◆ **The problem**: From the data below, retype exactly the lines starting with the one that contains "This screenshot has height=275, width=557." and ending with the one that contains "Click file name", both included.

◆ **Stored data**:
>>>>

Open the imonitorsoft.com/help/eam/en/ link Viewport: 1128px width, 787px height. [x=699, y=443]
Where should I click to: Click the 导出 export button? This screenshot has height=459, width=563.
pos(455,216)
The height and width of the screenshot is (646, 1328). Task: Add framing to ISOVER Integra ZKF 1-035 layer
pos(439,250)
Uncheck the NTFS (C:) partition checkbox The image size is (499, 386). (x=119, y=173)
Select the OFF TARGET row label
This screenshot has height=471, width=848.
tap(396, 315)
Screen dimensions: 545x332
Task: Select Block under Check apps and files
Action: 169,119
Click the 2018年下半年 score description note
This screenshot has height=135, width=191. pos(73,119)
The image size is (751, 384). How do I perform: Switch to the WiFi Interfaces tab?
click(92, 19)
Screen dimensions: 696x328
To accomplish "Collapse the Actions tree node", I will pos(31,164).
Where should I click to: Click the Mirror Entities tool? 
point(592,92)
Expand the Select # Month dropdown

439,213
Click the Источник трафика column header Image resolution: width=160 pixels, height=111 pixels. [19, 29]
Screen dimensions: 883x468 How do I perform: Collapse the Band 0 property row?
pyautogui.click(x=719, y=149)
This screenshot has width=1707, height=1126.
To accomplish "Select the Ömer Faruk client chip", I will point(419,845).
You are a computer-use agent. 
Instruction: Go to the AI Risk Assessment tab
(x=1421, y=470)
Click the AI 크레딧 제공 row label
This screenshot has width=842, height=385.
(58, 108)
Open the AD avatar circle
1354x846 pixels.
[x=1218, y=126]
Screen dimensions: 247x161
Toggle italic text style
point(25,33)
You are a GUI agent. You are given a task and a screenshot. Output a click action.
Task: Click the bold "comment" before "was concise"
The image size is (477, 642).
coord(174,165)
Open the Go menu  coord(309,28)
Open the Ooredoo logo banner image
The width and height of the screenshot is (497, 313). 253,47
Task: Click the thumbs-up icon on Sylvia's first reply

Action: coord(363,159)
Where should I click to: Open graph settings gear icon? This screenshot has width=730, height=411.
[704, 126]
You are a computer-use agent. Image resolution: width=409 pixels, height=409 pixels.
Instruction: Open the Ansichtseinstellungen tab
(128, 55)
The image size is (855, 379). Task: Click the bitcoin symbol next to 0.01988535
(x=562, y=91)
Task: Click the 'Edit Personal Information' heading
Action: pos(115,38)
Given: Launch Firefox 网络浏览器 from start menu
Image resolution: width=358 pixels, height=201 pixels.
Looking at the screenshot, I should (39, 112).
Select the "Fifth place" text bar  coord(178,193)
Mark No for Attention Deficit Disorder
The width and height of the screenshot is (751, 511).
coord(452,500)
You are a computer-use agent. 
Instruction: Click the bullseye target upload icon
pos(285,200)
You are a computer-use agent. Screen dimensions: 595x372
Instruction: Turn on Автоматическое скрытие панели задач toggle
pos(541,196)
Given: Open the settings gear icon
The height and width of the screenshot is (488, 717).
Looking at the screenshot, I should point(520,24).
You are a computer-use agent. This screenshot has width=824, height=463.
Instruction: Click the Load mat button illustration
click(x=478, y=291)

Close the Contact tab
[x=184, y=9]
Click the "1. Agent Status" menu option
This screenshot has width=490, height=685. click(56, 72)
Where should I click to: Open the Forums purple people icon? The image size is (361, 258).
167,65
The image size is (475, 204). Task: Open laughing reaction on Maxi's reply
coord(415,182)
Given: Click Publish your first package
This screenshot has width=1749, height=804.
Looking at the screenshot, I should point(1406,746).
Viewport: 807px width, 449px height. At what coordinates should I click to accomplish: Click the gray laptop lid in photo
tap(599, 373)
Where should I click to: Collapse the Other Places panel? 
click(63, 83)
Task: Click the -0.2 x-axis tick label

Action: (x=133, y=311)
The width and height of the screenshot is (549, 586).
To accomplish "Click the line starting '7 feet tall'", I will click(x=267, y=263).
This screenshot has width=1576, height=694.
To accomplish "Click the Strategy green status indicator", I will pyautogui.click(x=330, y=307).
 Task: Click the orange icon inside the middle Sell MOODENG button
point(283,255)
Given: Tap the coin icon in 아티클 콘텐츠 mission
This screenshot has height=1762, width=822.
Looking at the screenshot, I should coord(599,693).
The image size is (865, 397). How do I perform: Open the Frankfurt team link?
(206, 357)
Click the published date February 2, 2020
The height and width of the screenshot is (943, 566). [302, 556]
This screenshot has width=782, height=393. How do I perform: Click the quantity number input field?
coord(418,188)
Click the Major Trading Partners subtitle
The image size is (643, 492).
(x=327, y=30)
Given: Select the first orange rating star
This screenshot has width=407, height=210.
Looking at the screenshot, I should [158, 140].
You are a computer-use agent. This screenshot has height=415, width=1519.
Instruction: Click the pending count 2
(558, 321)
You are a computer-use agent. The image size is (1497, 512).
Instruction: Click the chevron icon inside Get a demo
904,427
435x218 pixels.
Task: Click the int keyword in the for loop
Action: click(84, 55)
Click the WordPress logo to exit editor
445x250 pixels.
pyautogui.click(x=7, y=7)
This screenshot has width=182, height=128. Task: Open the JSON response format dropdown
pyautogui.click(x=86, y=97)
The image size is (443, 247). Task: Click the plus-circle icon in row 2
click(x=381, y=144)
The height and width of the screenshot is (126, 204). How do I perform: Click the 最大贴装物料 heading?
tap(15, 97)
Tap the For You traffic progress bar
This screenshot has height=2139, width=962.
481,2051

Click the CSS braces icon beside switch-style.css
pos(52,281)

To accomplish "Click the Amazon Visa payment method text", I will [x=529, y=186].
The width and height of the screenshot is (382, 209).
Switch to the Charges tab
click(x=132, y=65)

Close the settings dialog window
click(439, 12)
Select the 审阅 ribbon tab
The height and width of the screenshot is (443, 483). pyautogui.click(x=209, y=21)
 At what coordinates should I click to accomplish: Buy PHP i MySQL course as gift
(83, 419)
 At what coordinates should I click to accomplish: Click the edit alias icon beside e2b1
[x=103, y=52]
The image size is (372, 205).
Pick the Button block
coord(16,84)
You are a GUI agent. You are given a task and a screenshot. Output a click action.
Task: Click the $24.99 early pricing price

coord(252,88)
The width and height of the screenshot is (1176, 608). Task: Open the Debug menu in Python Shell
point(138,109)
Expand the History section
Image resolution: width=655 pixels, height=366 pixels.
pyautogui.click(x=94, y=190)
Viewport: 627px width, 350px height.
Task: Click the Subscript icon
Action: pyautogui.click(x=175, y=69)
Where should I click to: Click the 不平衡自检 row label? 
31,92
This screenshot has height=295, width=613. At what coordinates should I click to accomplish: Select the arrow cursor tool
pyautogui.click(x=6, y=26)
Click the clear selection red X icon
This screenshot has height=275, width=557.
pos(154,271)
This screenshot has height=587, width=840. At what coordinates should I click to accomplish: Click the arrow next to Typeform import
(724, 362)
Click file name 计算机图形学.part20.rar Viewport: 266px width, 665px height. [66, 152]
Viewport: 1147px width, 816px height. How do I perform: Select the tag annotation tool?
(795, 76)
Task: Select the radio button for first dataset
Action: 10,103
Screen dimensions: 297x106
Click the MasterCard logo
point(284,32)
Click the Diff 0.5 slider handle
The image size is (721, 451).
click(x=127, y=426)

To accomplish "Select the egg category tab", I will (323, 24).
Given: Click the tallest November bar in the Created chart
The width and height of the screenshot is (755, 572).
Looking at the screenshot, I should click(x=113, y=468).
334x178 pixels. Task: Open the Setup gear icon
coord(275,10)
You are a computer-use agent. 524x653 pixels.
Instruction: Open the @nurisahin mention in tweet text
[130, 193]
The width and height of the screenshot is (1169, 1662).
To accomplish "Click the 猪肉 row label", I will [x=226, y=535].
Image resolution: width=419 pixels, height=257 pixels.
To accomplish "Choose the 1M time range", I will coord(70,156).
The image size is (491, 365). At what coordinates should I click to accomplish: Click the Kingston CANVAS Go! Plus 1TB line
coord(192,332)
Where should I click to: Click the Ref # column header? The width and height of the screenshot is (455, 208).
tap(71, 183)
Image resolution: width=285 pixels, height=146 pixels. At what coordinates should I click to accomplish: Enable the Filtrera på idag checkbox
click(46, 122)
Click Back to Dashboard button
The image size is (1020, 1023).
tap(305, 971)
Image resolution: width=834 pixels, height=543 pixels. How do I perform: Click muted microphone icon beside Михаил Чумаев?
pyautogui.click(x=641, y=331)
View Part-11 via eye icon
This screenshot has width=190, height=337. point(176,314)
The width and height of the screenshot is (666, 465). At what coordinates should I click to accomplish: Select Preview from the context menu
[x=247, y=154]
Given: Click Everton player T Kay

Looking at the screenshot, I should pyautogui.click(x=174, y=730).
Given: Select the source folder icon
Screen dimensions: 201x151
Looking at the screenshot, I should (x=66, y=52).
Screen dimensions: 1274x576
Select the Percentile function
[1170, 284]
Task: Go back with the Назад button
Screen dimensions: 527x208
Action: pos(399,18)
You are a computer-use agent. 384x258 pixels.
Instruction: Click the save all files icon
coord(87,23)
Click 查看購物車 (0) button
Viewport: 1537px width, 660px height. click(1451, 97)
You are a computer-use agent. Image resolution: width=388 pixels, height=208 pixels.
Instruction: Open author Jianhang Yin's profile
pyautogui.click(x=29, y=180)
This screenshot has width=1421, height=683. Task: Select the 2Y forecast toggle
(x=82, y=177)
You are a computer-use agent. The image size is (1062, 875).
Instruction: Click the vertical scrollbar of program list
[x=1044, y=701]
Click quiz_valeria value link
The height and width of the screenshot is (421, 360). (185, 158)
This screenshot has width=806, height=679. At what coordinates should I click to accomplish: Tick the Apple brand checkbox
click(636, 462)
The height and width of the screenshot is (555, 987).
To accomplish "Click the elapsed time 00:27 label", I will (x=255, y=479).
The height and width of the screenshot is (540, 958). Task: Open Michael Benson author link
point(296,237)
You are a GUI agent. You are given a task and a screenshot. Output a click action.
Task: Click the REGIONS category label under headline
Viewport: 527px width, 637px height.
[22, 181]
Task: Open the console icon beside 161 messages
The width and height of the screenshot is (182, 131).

<<<<

◆ **Reply**:
This screenshot has height=275, width=557.
pos(154,271)
This screenshot has height=587, width=840. At what coordinates should I click to accomplish: Click the arrow next to Typeform import
(724, 362)
Click file name 计算机图形学.part20.rar Viewport: 266px width, 665px height. [66, 152]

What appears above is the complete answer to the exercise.